A third method of selling wine that is increasing in popularity is direct to consumer sales which involves selling to consumers in winery tasting rooms, special events, and via the Internet. Though still a smaller portion of the market, this method has grown an average of 14% per year with one out of every ten bottles of wine sold in the U.S. being sold direct (Cartierre, 2006b). Many California wineries sell directly to consumers via their tasting rooms. A related method is to encourage consumers to sign up for a wine club, which enables the winery to ship them wine via mail – if they live in a state that allows for direct shipping. However, since only 32 states currently allow direct shipping of wine to consumers, this method is not always possible (Thach, 2004). Sales of wine via Internet are also hampered by these same conditions. At the same time, there is much pressure from consumers and other constituents to change the direct shipping laws within the U.S., so slowly other states are loosing their regulations and it may be possible to do more direct shipping of wine in the future.

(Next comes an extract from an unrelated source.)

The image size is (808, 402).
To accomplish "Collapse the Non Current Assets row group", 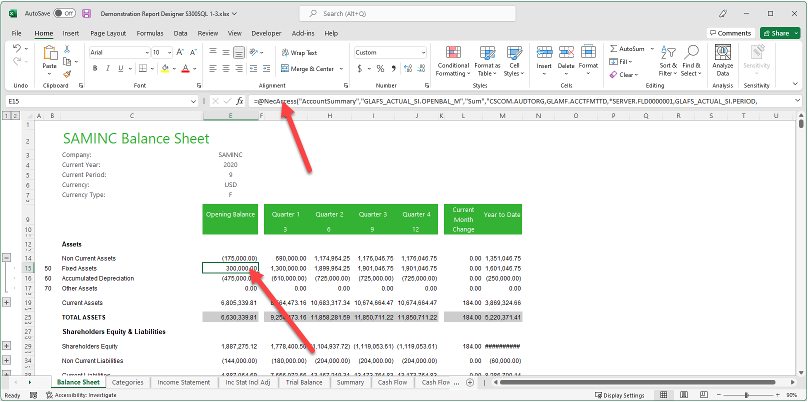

Despite the current restrictions on direct to consumer sales, many California wineries see this channel growing. The other obvious advantage of this method is that wineries do not have to factor in distributor and retailer mark-ups, and can, instead, keep those margins for themselves. This makes the direct to consumer channel the most profitable for California wineries, and a few smaller wineries do sell 80 to 100% direct. However, this method is not viable for larger wineries which depend on volume sales and national distribution for their revenue.
Marketing Opportunities & Issues for California Wine in the U.S. and Globally
Given the evolution of the California wine industry and its ups and downs, such as a late start in winemaking compared to other nations and the setback of Prohibition, California has still managed to make much progress. The question now is how they will utilize their strengths in a very competitive global marketplace to maintain and enhance their position. Fortunately there are many opportunities, but also some issues which they must face. Table 3 below outlines the key drivers that are creating these opportunities and issues.
Table 3: Key Drivers of Opportunities & Issues for California Wine
CHANGING U.S. WINE CONSUMER DEMOGRAPHICS & PERCEPTIONS
Increase in U.S. wine consumption via Millennial & Hispanic markets
Aging of Baby Boomer Market in the U.S. (currently largest wine consumer segment)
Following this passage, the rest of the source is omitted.